How is a model of the carbon cycle different form the actual cycling of carbon in an ecosystem?
Answers
Answer:
The biological carbon cycle is not only faster than the geological carbon cycle. The amount of carbon taken up by photosynthesis and released back to the atmosphere by respiration each year is 1,000 times greater than the amount of carbon that moves through the geological cycle on an annual basis.
The biological carbon cycle plays a role in the long-term, geological cycling of carbon. The presence of land vegetation enhances the weathering of soil, leading to the uptake of carbon dioxide from the atmosphere. In the oceans, some of the carbon taken up by phytoplankton is used to make shells of calcium carbonate that settle to the bottom after the organisms die to form sediments. Marine animals, such as corals, also use dissolved carbon dioxide in biomineralization.
During the daytime in the growing season, leaves absorb sunlight and take up carbon dioxide from the atmosphere. Plants, animals and soil microbes consume the carbon in organic matter and return carbon dioxide to the atmosphere.

◆ ◆ ◆ ◆ ◆ ◆ ◆

■ Tasks to complete
- a) Turn the paragraph of the carbon cycle passage that begins "The biological carbon cycle plays a role" into a short bulleted list that keeps its main facts.
- b) Carry the carbon cycle passage on from its last sentence.
You won't need the listing that comes next.

◆ ◆ ◆ ◆ ◆ ◆ ◆

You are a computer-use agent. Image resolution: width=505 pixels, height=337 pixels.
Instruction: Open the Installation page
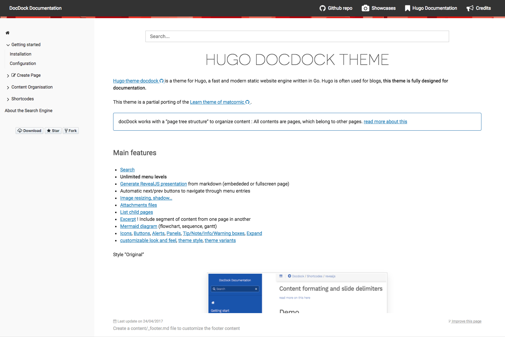tap(21, 54)
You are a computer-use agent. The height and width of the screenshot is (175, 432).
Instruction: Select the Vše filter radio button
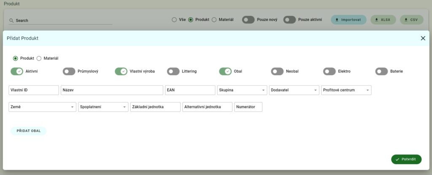tap(174, 20)
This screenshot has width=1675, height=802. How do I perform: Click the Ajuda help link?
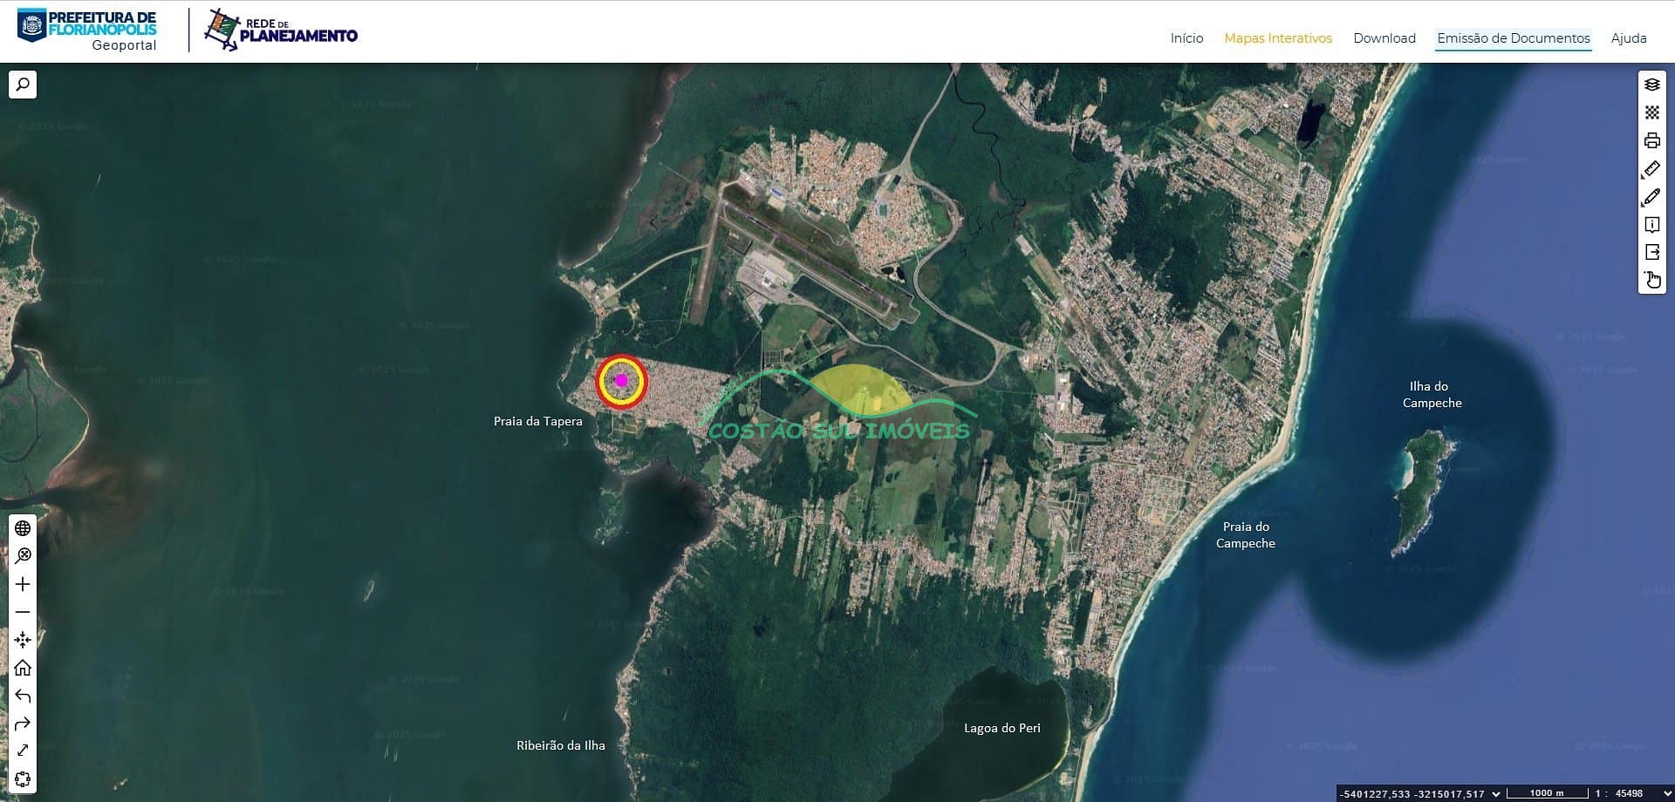(1628, 38)
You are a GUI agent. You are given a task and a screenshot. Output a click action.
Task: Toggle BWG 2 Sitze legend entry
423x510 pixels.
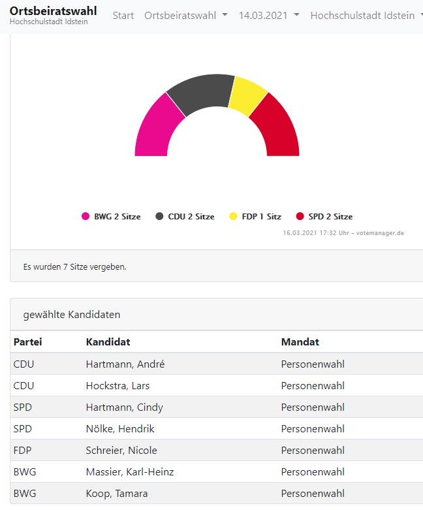pyautogui.click(x=111, y=217)
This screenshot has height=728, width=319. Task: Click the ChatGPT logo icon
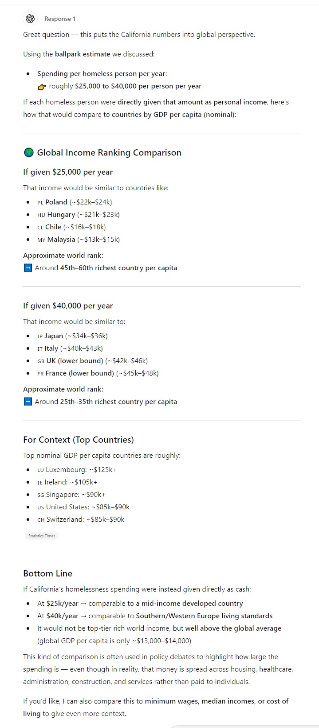(x=30, y=19)
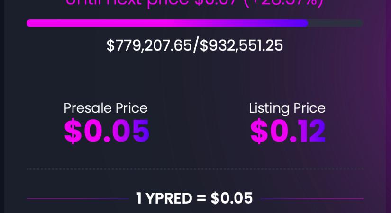
Task: Click the dollar sign in the $0.12 listing price
Action: (x=259, y=131)
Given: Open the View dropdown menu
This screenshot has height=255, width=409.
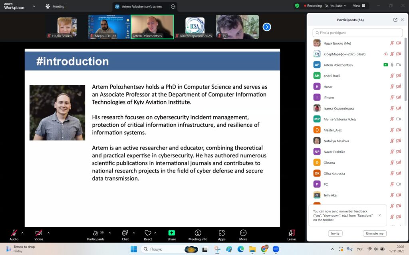Looking at the screenshot, I should 358,6.
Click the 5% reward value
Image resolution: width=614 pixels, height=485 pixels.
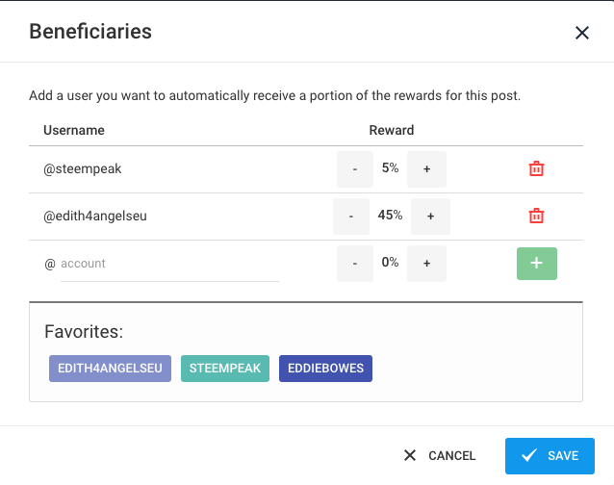390,168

◆ ◆ ◆ ◆ ◆ ◆ ◆

■ Responses by item number
- a)
- The biological carbon cycle plays a role in the long-term, geological cycling of carbon.
- Land vegetation enhances soil weathering, which leads to the uptake of atmospheric carbon dioxide.
- In the oceans, phytoplankton use some of the carbon they take up to make calcium carbonate shells. After the organisms die, the shells settle to the bottom and form sediments.
- Marine animals such as corals also use dissolved carbon dioxide in biomineralization.

- b)
When conditions are too cold or too dry, photosynthesis and respiration cease along with the movement of carbon between the atmosphere and the land surface.
The amounts of carbon that move from the atmosphere through photosynthesis, respiration, and back to the atmosphere are large and produce oscillations in atmospheric carbon dioxide concentrations.
Significant amounts of carbon are stored in the biomass of forests and in the soil. Terrestrial sources release the stored carbon when forests are cleared for agriculture. Organisms in the ocean consume and release large quantities of carbon dioxide but ocean biological carbon cycles are faster than terrestrial cycles. There is virtually no storage of carbon as as biomass. Photosynthetic plankton are consumed by zooplankton within days to weeks.
Carbon dioxide exchange in the oceans is controlled by sea surface temperatures, circulating currents, and by the biological processes of photosynthesis and respiration. Carbon dioxide solvation is temperature dependent. Cold ocean temperatures favor the uptake of carbon dioxide from the atmosphere while warm temperatures can cause the ocean surface to release carbon dioxide. Cold, downward moving currents such as those that occur over the North Atlantic absorb carbon dioxide and transfer it to the deep ocean. Upward moving currents such as those in the tropics bring carbon dioxide up from depth and release it to the atmosphere.
Model carbon cycle:
A model of the carbon cycle is used to represent the global carbon cycle.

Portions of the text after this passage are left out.